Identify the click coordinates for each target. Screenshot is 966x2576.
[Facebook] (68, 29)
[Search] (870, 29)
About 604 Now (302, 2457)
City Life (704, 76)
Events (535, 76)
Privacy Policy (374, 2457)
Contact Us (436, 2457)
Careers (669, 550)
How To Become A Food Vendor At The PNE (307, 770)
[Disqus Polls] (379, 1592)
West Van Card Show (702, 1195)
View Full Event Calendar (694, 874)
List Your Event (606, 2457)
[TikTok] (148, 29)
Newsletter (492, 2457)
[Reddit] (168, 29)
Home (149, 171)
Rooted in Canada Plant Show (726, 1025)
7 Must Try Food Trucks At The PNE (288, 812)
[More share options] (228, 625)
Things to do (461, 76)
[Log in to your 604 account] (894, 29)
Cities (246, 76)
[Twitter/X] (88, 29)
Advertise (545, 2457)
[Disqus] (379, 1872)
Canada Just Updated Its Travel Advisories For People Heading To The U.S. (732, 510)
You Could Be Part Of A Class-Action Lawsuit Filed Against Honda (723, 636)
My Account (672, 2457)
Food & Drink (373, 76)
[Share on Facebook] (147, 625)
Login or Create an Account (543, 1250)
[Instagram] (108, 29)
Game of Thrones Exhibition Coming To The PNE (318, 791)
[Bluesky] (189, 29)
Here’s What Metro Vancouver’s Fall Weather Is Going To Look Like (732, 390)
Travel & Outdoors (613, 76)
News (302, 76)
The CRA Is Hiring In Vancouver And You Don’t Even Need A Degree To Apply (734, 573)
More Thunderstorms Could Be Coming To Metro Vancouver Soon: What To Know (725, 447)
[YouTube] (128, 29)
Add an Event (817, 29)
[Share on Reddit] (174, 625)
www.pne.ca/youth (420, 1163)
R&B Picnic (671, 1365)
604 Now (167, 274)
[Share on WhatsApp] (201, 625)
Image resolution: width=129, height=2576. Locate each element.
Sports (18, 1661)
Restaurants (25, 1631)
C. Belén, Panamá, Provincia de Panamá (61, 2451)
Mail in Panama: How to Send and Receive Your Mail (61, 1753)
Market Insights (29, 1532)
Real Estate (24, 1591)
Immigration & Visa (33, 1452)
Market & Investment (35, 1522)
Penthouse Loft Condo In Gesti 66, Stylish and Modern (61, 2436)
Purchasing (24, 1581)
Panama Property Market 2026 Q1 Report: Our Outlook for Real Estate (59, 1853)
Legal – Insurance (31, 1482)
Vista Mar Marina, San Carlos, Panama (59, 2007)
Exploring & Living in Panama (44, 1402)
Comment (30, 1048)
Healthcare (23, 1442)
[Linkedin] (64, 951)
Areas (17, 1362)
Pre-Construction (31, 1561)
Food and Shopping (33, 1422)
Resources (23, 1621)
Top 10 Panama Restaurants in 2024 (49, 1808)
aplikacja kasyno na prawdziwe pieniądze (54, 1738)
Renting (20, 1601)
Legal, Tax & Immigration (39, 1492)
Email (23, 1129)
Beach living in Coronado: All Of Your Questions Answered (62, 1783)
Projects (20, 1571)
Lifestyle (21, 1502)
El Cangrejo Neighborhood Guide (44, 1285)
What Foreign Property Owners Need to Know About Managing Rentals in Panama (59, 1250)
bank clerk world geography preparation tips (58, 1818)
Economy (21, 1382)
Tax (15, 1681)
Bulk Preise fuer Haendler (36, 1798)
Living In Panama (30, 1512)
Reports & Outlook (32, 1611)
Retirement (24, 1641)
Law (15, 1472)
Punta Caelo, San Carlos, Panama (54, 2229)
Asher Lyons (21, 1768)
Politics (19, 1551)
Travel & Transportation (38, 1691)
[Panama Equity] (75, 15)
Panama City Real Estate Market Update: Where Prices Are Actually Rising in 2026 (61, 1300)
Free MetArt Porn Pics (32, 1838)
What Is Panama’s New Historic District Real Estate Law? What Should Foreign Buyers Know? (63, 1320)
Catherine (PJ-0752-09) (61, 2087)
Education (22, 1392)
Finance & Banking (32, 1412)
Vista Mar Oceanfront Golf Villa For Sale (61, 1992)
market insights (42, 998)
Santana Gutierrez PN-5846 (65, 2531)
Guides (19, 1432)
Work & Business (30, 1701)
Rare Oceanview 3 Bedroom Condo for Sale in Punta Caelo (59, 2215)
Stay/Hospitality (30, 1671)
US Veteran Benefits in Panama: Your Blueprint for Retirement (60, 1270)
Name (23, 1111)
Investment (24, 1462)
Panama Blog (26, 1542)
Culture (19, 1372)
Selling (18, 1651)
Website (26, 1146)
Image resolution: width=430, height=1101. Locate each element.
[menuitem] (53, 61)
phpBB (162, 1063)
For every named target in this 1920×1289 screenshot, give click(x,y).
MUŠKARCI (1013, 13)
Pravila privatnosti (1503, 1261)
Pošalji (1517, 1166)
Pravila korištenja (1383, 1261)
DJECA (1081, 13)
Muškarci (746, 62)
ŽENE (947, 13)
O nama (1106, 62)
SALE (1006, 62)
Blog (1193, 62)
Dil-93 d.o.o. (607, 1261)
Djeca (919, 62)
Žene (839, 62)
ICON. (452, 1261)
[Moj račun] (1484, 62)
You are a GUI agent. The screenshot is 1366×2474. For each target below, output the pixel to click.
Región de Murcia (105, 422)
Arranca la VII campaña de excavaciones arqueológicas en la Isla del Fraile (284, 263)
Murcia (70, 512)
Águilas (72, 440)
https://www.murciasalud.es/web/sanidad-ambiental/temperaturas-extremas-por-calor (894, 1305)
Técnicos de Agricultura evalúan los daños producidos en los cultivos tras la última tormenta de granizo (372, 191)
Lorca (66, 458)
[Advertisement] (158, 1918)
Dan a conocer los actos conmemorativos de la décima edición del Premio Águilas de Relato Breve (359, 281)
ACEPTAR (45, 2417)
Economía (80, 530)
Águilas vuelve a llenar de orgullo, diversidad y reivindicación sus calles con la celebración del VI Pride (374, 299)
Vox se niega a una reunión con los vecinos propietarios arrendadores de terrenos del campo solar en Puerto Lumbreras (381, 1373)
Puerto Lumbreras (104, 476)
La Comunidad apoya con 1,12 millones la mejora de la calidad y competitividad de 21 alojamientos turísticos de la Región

TRY IT:
Restate word for word only the lines above from the line containing "Retirement (24, 1641)" to the line containing "[menuitem] (53, 61)", both of them included.

ANSWER FOR THE TASK:
Retirement (24, 1641)
Law (15, 1472)
Punta Caelo, San Carlos, Panama (54, 2229)
Asher Lyons (21, 1768)
Politics (19, 1551)
Travel & Transportation (38, 1691)
[Panama Equity] (75, 15)
Panama City Real Estate Market Update: Where Prices Are Actually Rising in 2026 (61, 1300)
Free MetArt Porn Pics (32, 1838)
What Is Panama’s New Historic District Real Estate Law? What Should Foreign Buyers Know? (63, 1320)
Catherine (PJ-0752-09) (61, 2087)
Education (22, 1392)
Finance & Banking (32, 1412)
Vista Mar Oceanfront Golf Villa For Sale (61, 1992)
market insights (42, 998)
Santana Gutierrez PN-5846 (65, 2531)
Guides (19, 1432)
Work & Business (30, 1701)
Rare Oceanview 3 Bedroom Condo for Sale in Punta Caelo (59, 2215)
Stay/Hospitality (30, 1671)
US Veteran Benefits in Panama: Your Blueprint for Retirement (60, 1270)
Name (23, 1111)
Investment (24, 1462)
Panama Blog (26, 1542)
Culture (19, 1372)
Selling (18, 1651)
Website (26, 1146)
Image resolution: width=430, height=1101. Locate each element.
[menuitem] (53, 61)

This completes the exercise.